Desconexão com o concreto: Muitos terapeutizandos emitem intraverbais do tipo “para ser feliz, tenho que começar a me amar mais”. Ao emitirem tais intraverbais, raramente conseguem descrever e muito menos “se amar[em] mais” em termos práticos. Ou seja, simplesmente foram condicionados a emitir “tenho que começar a me amar mais” na presença do estímulo “para ser feliz”, porém, é muito difícil observar mudanças de padrões comportamentais com base nessas verbalizações.

Práticas terapêuticas e intraverbais: Medeiros e Medeiros (2019) discutem várias posturas do terapeuta que podem resultar na emissão de intraverbais no lugar de tatos, como solicitar justificativas do comportamento por meio de perguntas iniciadas por “por que”; reforçar arbitrariamente frases comumente reforçadas pela comunidade verbal emitidas pelo terapeutizando; usar controle aversivo (julgar, cobrar e criticar o terapeutizando); fazer perguntas fechadas, longas e/ou repetidas; e falas clichês de psicoterapeutas. Os autores recomendam o uso de outros procedimentos, como ecoar a fala do terapeutizando; solicitar exemplos práticos; e propor situações hipotéticas, por exemplo.

Referências:

Beckert, M. E. (2005). Correspondência verbal/não-verbal: pesquisa básica e aplicações na clínica. Em J. Abreu-Rodrigues, & M. R. Ribeiro (Orgs.), Análise do comportamento: Pesquisa, teoria e aplicação (pp. 229 – 244). Artes Médicas.

Catania, A. C., Matthews, B. A., & Shimoff, E. (1982). Instructed versus shaped human verbal behavior: Interactions with nonverbal responding. Journal of the Experimental Analysis of Behavior, 38, 233-248.

Glenn, S. S. (1983). Maladaptive functional relations in client verbal behavior. The Behavior Analyst, 6, 47-56.

Hamilton, S. A. (1988). Behavioral formulations of verbal behavior in psychotherapy. Clinical Psychology Review, 9, 181-193. 

Medeiros, C. A. (2002). Comportamento verbal na terapia analítico-comportamental. Revista Brasileira de Terapia Comportamental e Cognitiva, 4, 105-118.http://pepsic.bvsalud.org/scielo.php?pid=S1517-55452002000200004&script=sci_arttext

Medeiros, C. A. (2013).
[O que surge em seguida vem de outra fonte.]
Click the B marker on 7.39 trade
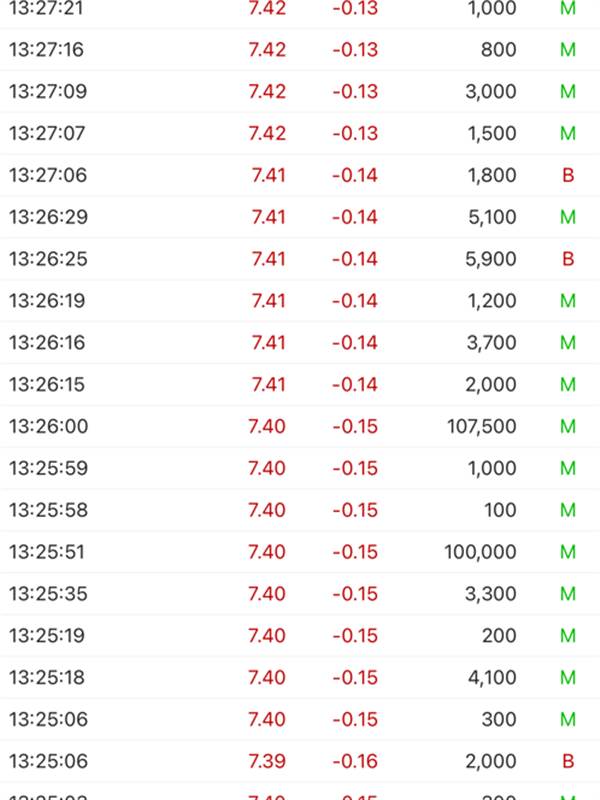(x=568, y=761)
Mentiras, indiretas, desculpas e racionalizações: manipulações e imprecisões do comportamento verbal. Em C. V. B. B. Pessoa, C. E. Costa, & M. F. Benvenuti. Comportamento em Foco, v.02 (pp. 157-170). Associação Brasileira de Psicologia e Medicina Comportamental – ABPMC.

Medeiros, C. A. & Medeiros, N. N. F. A. (2019). Correspondência verbal na Terapia Analítica Comportamental: contribuições da pesquisa básica. Revista Brasileira de Terapia Comportamental e Cognitiva, 20(1), 40-57.https://www.academia.edu/download/63865312/Rodrigues_J._A._Ribeiro_M._R._2007_._Ana20200708-124443-15v3a8e.pdf#page=226

Skinner, B. F. (1953/1970). Ciência e comportamento humano. FUNBEC.

Skinner, B. F. (1957). Verbal Behavior. Appleton-Century-Crofts.

Zettle, R. D., & Hayes, S. C. (1986). Dysfunctional control by client verbal behavior: The context of reason-giving. The Analysis of Verbal Behavior, 4(1), 30-38.